Here, you'll investigate a second type of disparity---the length of a defendant's sentence---and also investigate the disparities faced by defendants sentenced by the same judge for the same crime. 

As a reminder, the codebook is available at this link:  https://datacatalog.cookcountyil.gov/api/views/tg8v-tm6u/files/8597cdda-f7e1-44d1-b0ce-0a4e43f8c980?download=true&filename=CCSAO%20Data%20Glossary.pdf)

# 0. Load packages and imports

In [1]:
## basic functionality
import pandas as pd
import numpy as np
import re
import os
import plotnine
from plotnine import *

## repeated printouts
from IPython.core.interactiveshell import InteractiveShell
InteractiveShell.ast_node_interactivity = "all"

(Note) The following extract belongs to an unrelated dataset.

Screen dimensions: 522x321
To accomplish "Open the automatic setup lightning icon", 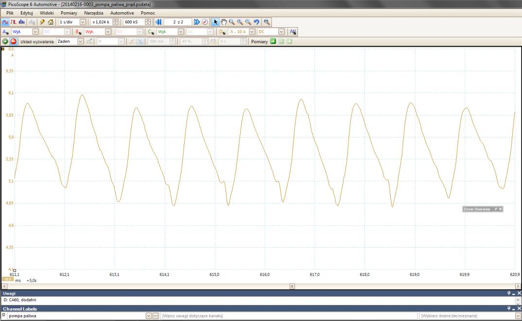I will click(42, 22).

## 1.1 Filter to defendants who were incarcerated and construct a sentence length variable (10 points)

**Part A:**

- Filter to sentences that involve incarceration (same Illinois Department of Corrections logic as in problem set two: 
incarceration is indicated by `COMMITMENT_TYPE` == "Illinois Department of Corrections")
- Filter out non-numeric sentence lengths (e.g., Term, Pounds, or Dollars)
- Filter to Black or White defendants

**Concepts tested and resources**: this question tests filtering rows based on logical conditions. Here are some resources:
- DataCamp on .loc: https://campus.datacamp.com/courses/data-manipulation-with-pandas/slicing-and-indexing-dataframes?ex=3
- Row subsetting section in this activity: https://github.com/rebeccajohnson88/PPOL564_slides_activities/blob/main/activities/fall_22/solutions/01_pandas_datacleaning_solutions.ipynb


### Part A

In [31]:
## your code here that reads in data and filters the rows

### Part B


**Part B**: Then, follow the instructions in the codebook (combining `COMMITMENT_TERM` with `COMMITMENT_UNIT`) to create a standard sentence length in days column (`senlength_derived`) that measures the sentence in days. To simplify, you can assume that:

- 1 hour = 1/24th of a day
- 1 year = 365 days
- 1 month = 30.5 days
- 1 week = 7 days
- Natural life = difference between the age of 100 and the defendant's age at incident (cleaned; if missing, code to age 20); note that this is a simplification since age at incident != age at sentencing 

Print the following cols for an example of each type (eg an example of originally hours; an example of natural life): `COMMITMENT_TERM`, `COMMITMENT_UNIT`, `age_derived` and your new standardized sentence length column

Print the summary of that column (`senlength_derived`) using the .describe() command

**Concepts tested and resources**: there are many approaches but a couple ways are:
- np.select covered in the slides and this activity notebook: https://github.com/rebeccajohnson88/PPOL564_slides_activities/blob/main/activities/fall_22/solutions/01_pandas_datacleaning_solutions.ipynb
- writing a function that takes in one row as an argument and has a series of if, elif, else conditions where different commitment_units are translated into days. To execute this function, you can use the .apply function but apply it with axis = 1 (row-wise). Resources for that include: (1) the activity notebook on user-defined functions (https://github.com/rebeccajohnson88/PPOL564_slides_activities/blob/main/activities/fall_22/solutions/02_functions_part1_solutions.ipynb); (2) the activity notebook covering apply (same as above)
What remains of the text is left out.